昼間はにぎわう都市近郊の大病院も、夜ともなれば、最低限の医者を残して無医地区(←(^ω^)変な表現)と化すのです。
ちなみに私は、勤務する病院を変えるたびに転居しました。結果、何と!10数回の引っ越しとあいなりました。
すぐ駆けつけられるところに住みたいと思ったからです。(←(^ω^)卒業したての頃は病棟に住み込んでいて、患者と間違われたよ)
弁解しておきますが、病院を10数回変わったのではありません。借家ですから、数年に1回くらい引っ越す羽目になったのです。
私の2人の子供は、「自分の故郷はどこか分からない」と笑っています。(←(^ω^)親の顔が見たいね)
地方の病院には、新幹線で通勤していた非常勤の医者もいました。新幹線の時刻表に合わせて、診療が行なわれるのです。
その時刻が近付くと常勤の医者に、
「あとはよろしく」
そういって、帰って行ってしまうのでした。
専門性の高い科で、医者がいないと困りますから、周りは目をつぶっていたのです。
地方の病院では、やっとのことで確保した医者をのがすまいと、あの手この手で、医者を引き止めます。

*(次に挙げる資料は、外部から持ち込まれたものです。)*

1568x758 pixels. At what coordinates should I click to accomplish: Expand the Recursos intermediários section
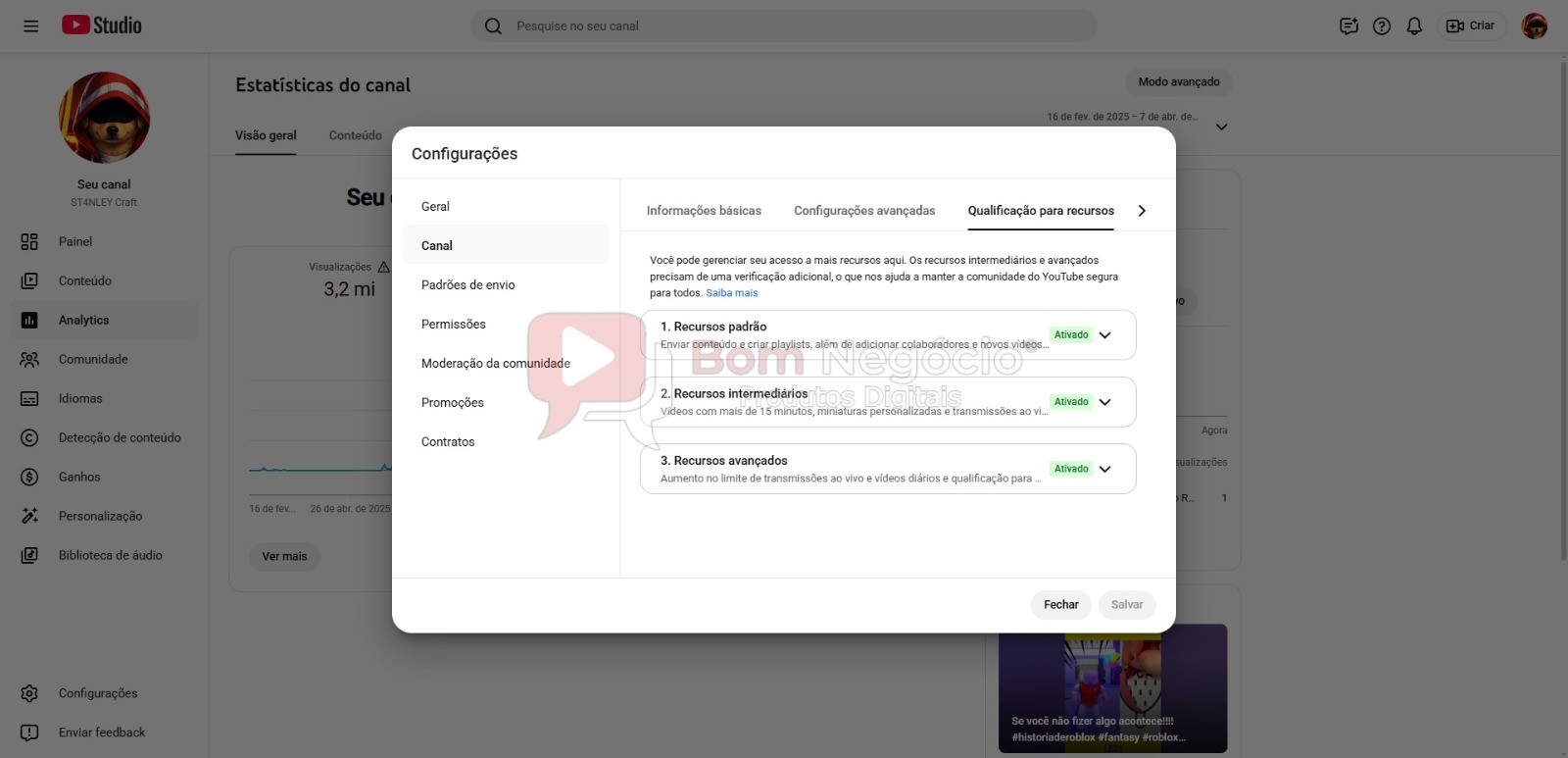click(1105, 402)
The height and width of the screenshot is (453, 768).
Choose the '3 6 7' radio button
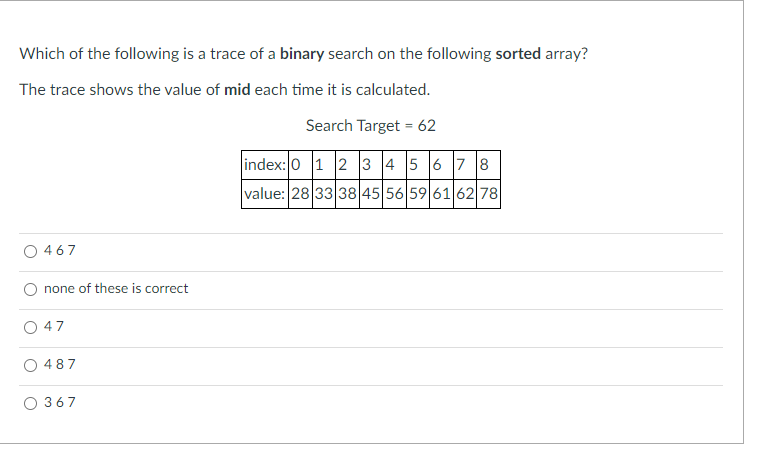(30, 403)
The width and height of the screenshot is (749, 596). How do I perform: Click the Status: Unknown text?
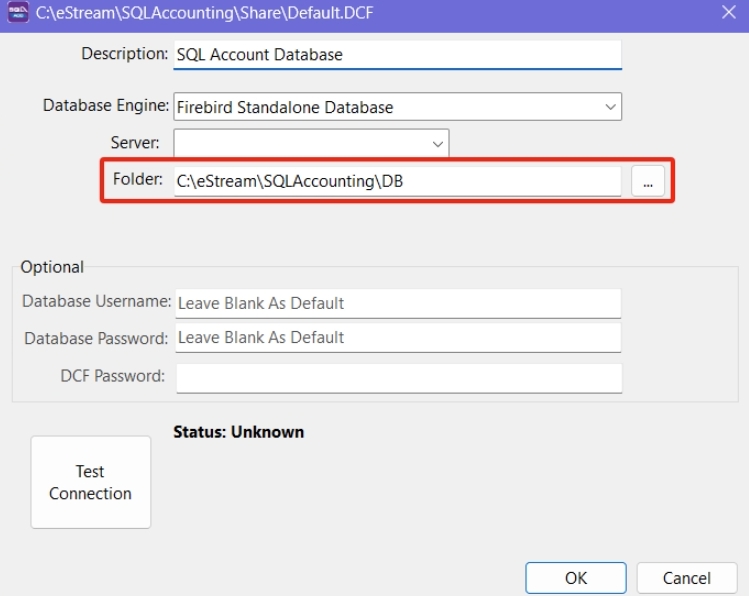pyautogui.click(x=239, y=432)
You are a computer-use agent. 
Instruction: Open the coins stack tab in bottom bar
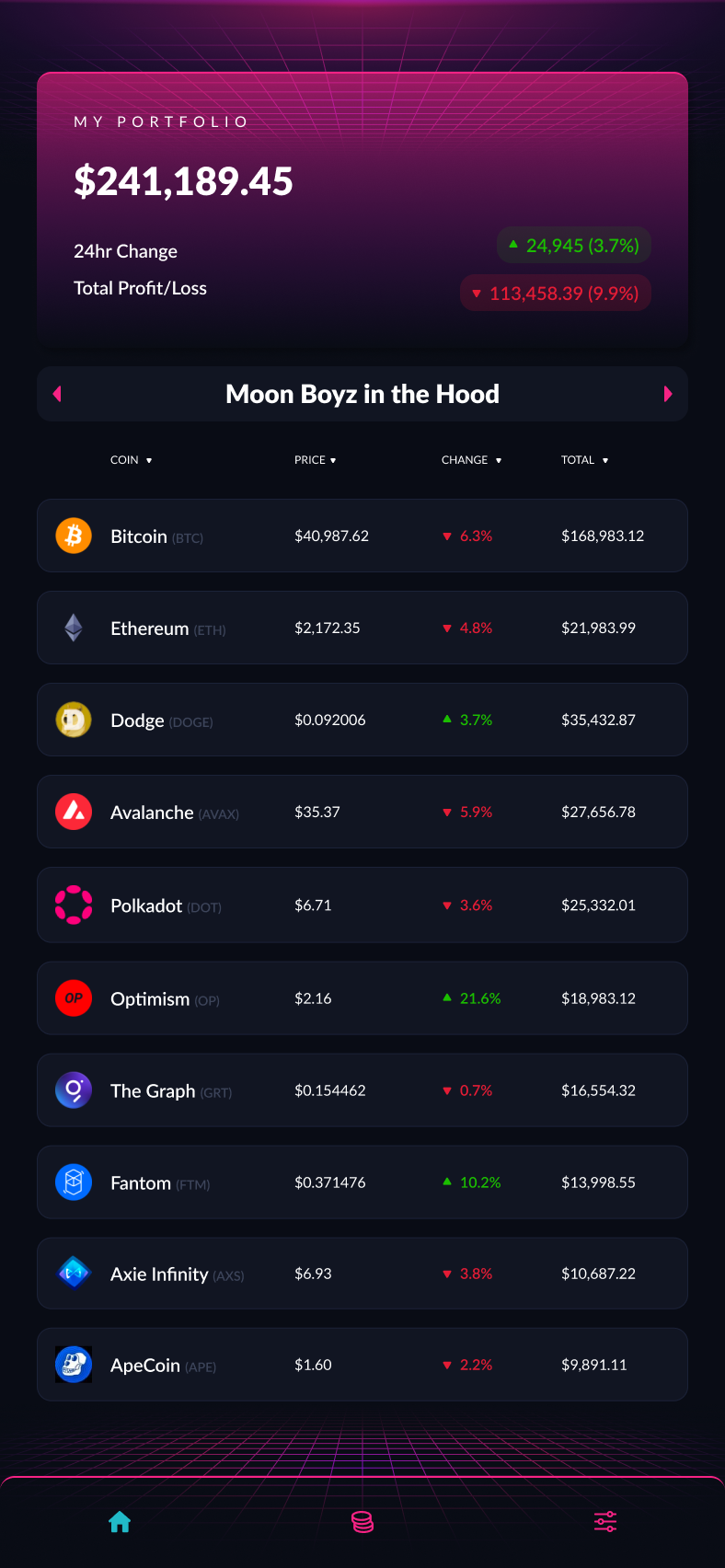click(x=362, y=1522)
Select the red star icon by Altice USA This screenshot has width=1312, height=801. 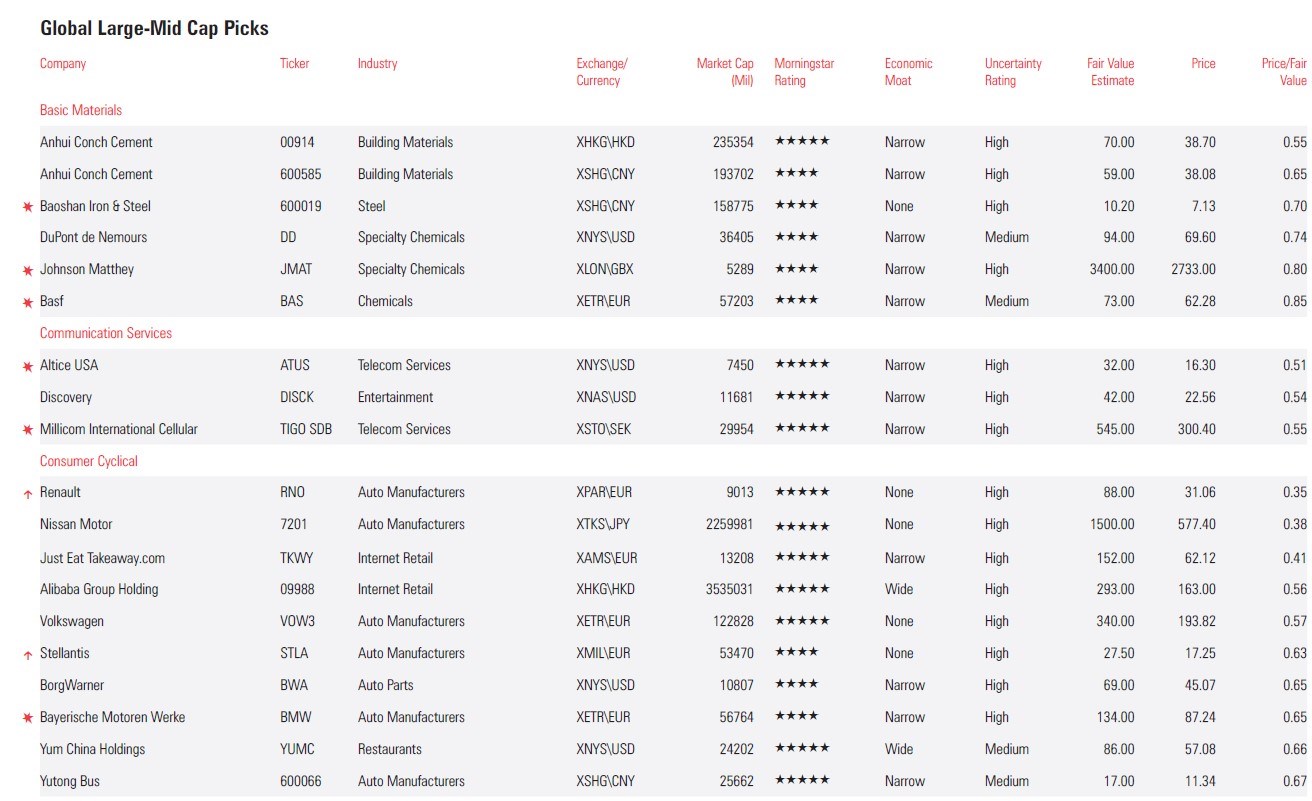coord(28,366)
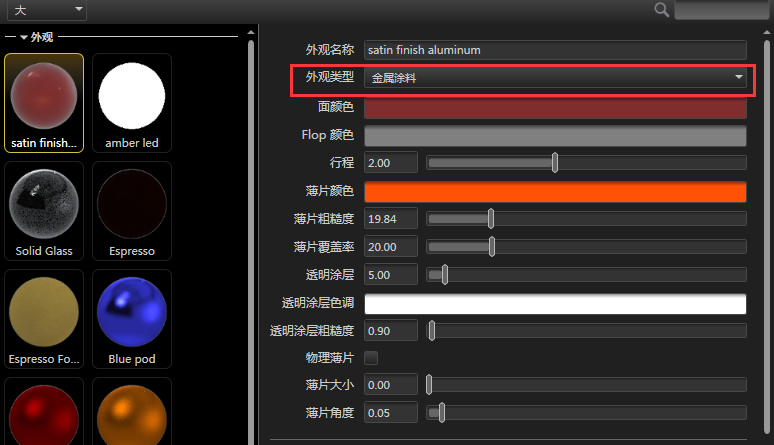Viewport: 774px width, 445px height.
Task: Click the orange 薄片颜色 swatch
Action: [555, 192]
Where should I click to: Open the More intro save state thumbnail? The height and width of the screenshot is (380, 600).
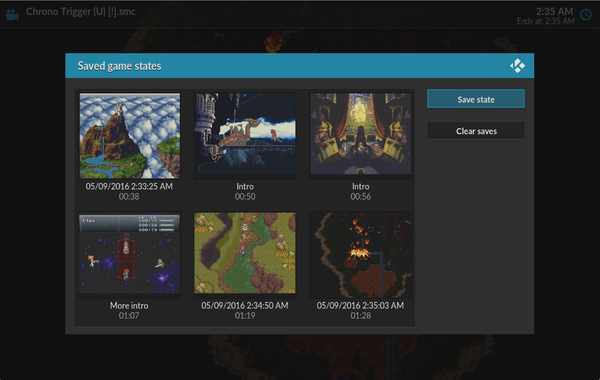129,254
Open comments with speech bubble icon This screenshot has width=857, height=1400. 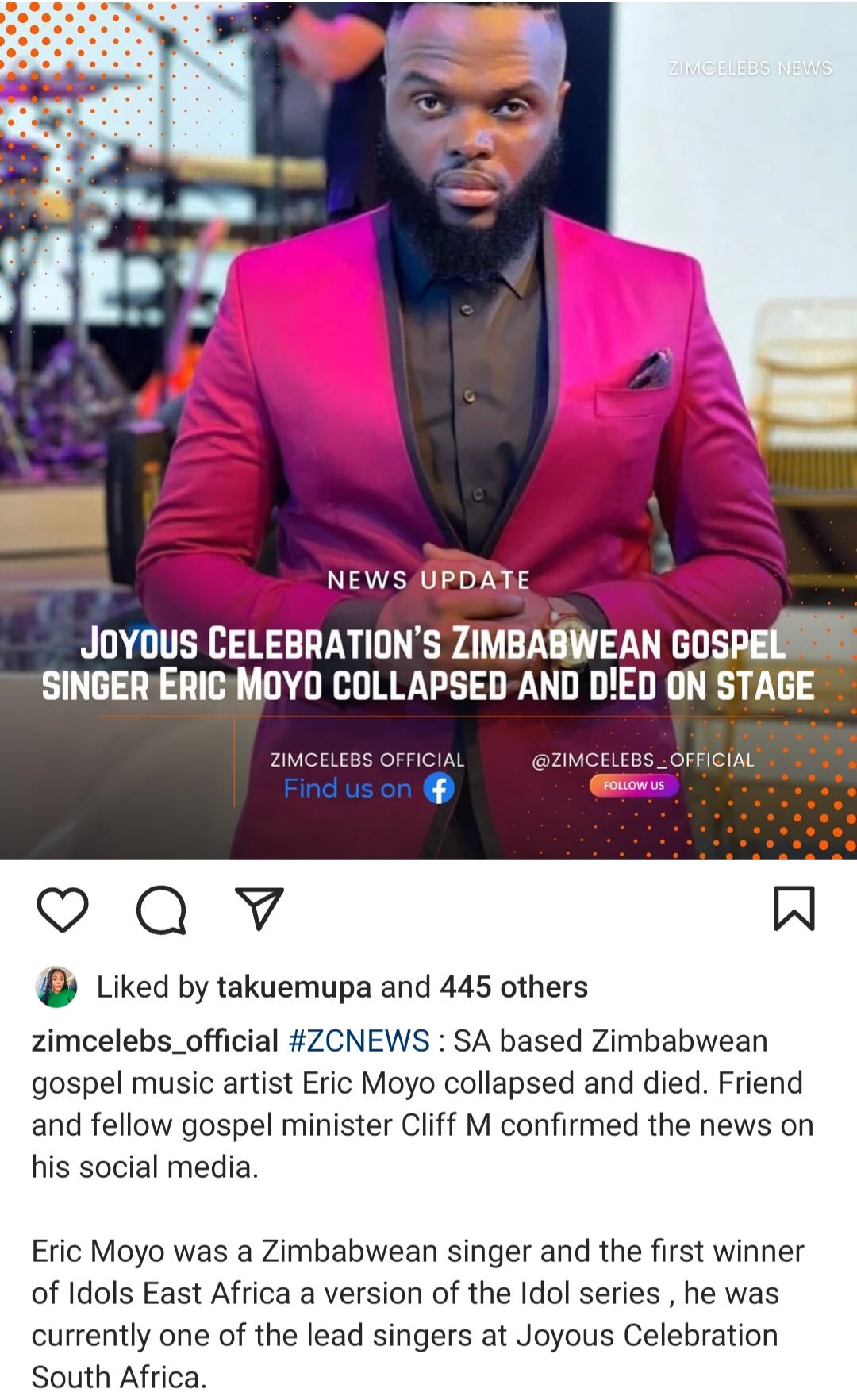coord(161,910)
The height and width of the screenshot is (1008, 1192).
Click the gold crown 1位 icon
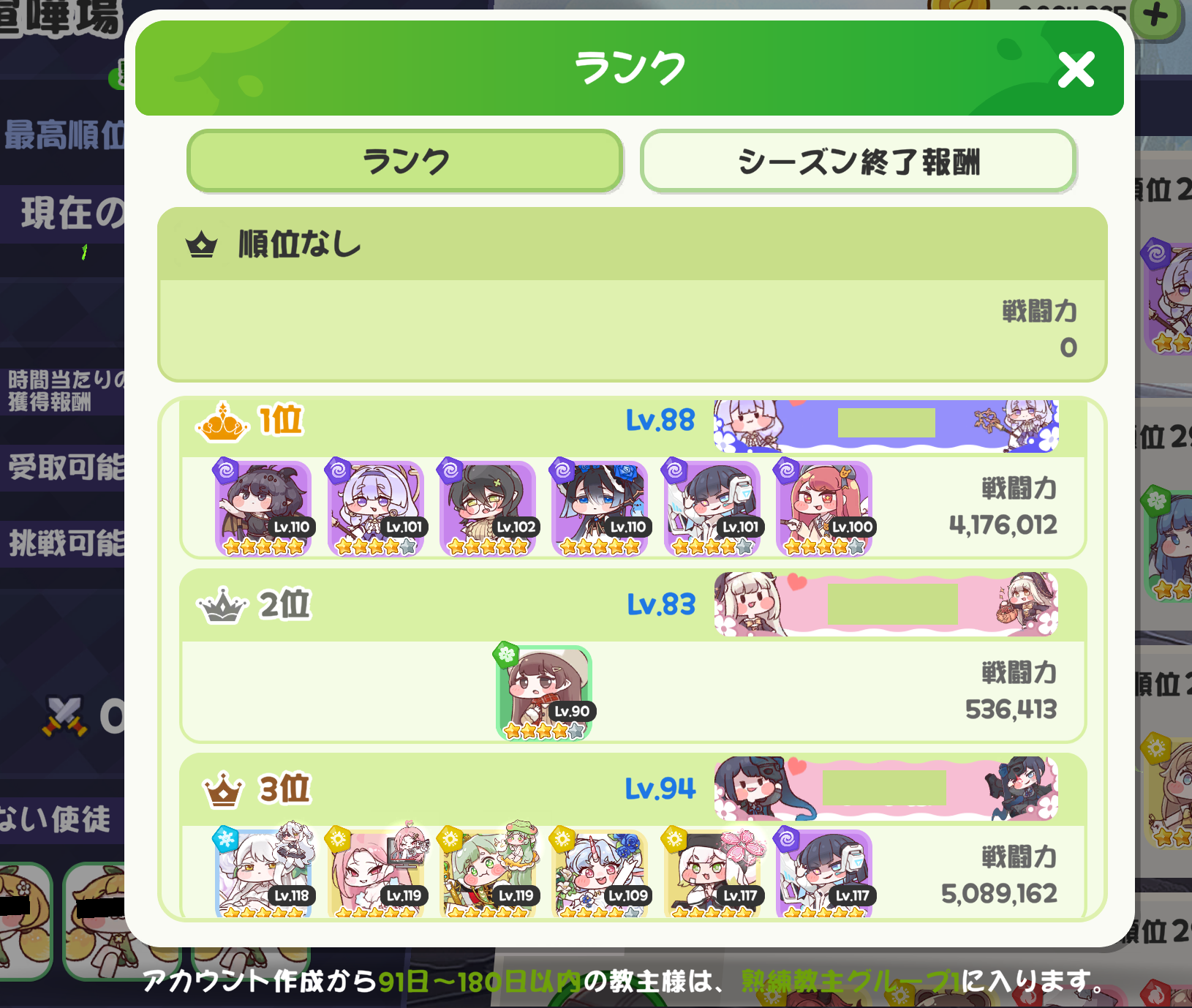(x=223, y=422)
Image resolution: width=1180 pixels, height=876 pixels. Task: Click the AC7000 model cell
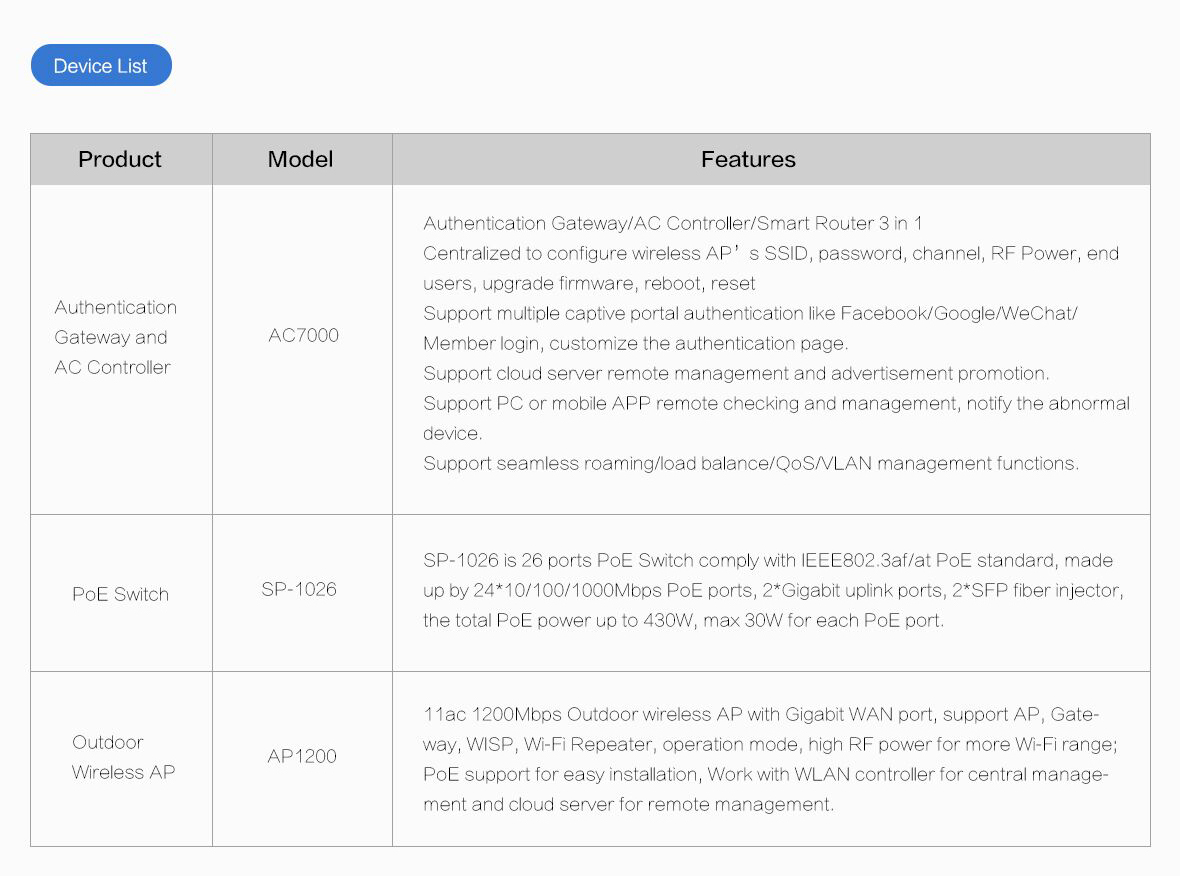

医者がいなくなると、下手すればその診療科ばかりか病院そのものが閉鎖されてしまうことになりますから、医者の来手の少ない地方では、医師確保は死活問題なのです。
官舎と称して素晴らしい医者の住まいを提供したり、特別手当を支給したり、医局に図書ならず、遊興具一式(麻雀など)をそなえたりするのです。
地方の公立病院の院長が笑っていってました。
「医局で麻雀をやらせておけば、ただで医者が待機してくれて、大助かりだよ」(←(^ω^)それにしても医者は麻雀が好きだね。ま、いいか。患者のためにはなるならね)
またある中小病院では、こんなこともありました。
医者とナースがケンカして医者が辞めるといい出したのです。
事務長が仲裁にはいり医者をなだめると、今度はナースが辞めるといい出したのです。
「ナ-スなら募集すれば来る。医者はそうはいかない」
事務長はそういって、医者の言い分を聞くことにしました。
ナースがそれに反発して半数が辞めてしまい、病棟は数カ月間休業状態になったのです。